Con el siempre loable objetivo de que no se empañe la sana alegría deportiva y de que no torne el entusiasmo en disgusto, advierten las autoridades competentes a las fogosas aficiones que observen extremo cuidado con los perros de la calle. Cuentan las crónicas que hay más de cien mil deambulando por las calles de Bucarest en busca de alimento y refugio. Son cazados mediante métodos inmisericordes, como corresponde a la ética local, y los eliminan en masa, cual si fueran judíos y gitanos en época no tan lejana. De hecho –y en este punto la amargura se vuelve trágica–, hay entre los gestores que ordenan despejar las calles de morralla canina, hay, digo, judíos y gitanos, descendientes directos de aquellos que fueron gaseados en grupos de a veinte aún no hace ni un siglo. Es así que parece que no hayamos aprendido de los errores, y aún menos parecemos dispuestos a ceder un ápice en nuestro adobado egoísmo.
Reitero la impresionante cifra: cien mil. Cien mil almas en pena que no tendrán la menor oportunidad de conocer el calor de un hogar, la dulce sensación de pertenecer a un clan que vela por tus intereses, y a quien a tu vez cuidar. Cien mil fantasmas que enseñan los dientes al primer humano que se cruce en su camino, porque saben que nada sino sufrimiento y dolor puede venir de los monos bípedos, bien lo padecen a diario. Como a diario vienen al infierno –nacen– cientos de cachorros en las calles de la capital rumana, ángeles desvalidos que rápidamente se percatan de que, o muerdes, o vas al hoyo, y peor aún: de que irás al hoyo muerdas o no, porque eres perro callejero. Si basta con ser judío para que vean algunos francotiradores en ti perfecta diana, ¿no habrá de suceder otro tanto si eres chucho sarnoso?

Cuentan las crónicas que se gestó la actual plaga perruna allá por la pasada década de los ochenta, cuando el dictador Ceaucescu dictó la prohibición de animales de compañía en los hogares. ¿Oyeron ustedes algo al respecto entonces? ¿Tuvieron noticia de la situación durante estos últimos veinticinco años? Ha tenido que ser un evento deportivo el que destape la tragedia, y me refiero con ello naturalmente a la que padecen cien mil desgraciados vagabundos en su drama cotidiano, no al mal gesto que pudiera regalarle uno solo de ellos al aficionado, pertrechado este de bufanda y banderín, exclusivos ambos para tan magno acontecimiento.

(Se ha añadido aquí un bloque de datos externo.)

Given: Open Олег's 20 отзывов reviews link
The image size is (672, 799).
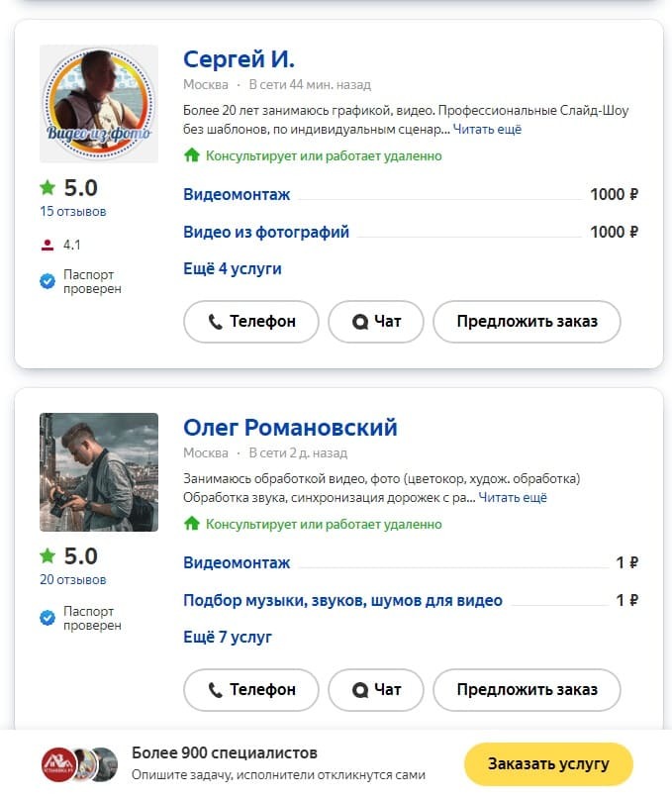Looking at the screenshot, I should (73, 579).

Cien mil perros se buscan la vida a diario en las tristes calles de Bucarest, no hallando sino hambre, muerte y desprecio. Y me pregunto ahora sobre otra cifra, la de aficionados que se van a dejar una pasta en viaje, entrada y pernocta para ver al equipo de sus amores en tan histórica cita, todo muy lícito y comprensible, no seré yo quien me oponga a que cada cual se gaste los cuartos en lo que estime oportuno. Pero aparco la corrección política de golpe y porrazo, para interpelarme sobre cuántos de ellos –sigo con los hinchas y forofos– abonan una cuota a la organización solidaria de turno, oriente su labor a niños africanos o canes rumanos, qué más dará si de ayudar al paria se trata. Cuántos entre ellos y ellas están dispuestos a pasarse varios días acampados sobre el asfalto urbano por conseguir una entrada, cuántos se lanzan a la adquisición de la camiseta oficial (omito el precio), grabada esta con la histórica fecha. Porque sabido es que los desvelos de una generosa mayoría de aficionados empiezan y acaban donde lo hace su club del alma, pues supone para estos un gol a favor el mayor júbilo, como un penalti en contra la mayor desdicha. Quisiera conocer cuántos de entre quienes se desplazarán al otro extremo de Europa en avión, en coche, en tren –los habrá quienes optarán por el siempre ecológico monopatín, todo con tal de protagonizar una contraportada en el periódico local, lo más de lo más–, cuántos destinan siquiera una décima parte de ese tiempo y dinero a su cuota solidaria. Sería esta sin duda una buena excusa para la consabida y popular encuesta. Pero todo apunta a que tienen en cartera las empresas de opinión temas mucho más profundos y originales: intención de voto, valoración ciudadana de las distintas castas sociales, o mismamente quién se llevará las finales futboleras que nos regala cada florido y hermoso mayo. Consciente de que nadie osará publicar el presente artículo –se erige la opinión indebida en moderna herejía, y no escasean en tan siniestro escenario ciertos oscuros Torquemadas a sueldo, desde ampulosos responsables de sección a becarias de nuevo cuño–, me interpelo sobre esta íntima y dolorosa cuestión: ¿Cuántos? Dicho lo cual, que gane el mejor.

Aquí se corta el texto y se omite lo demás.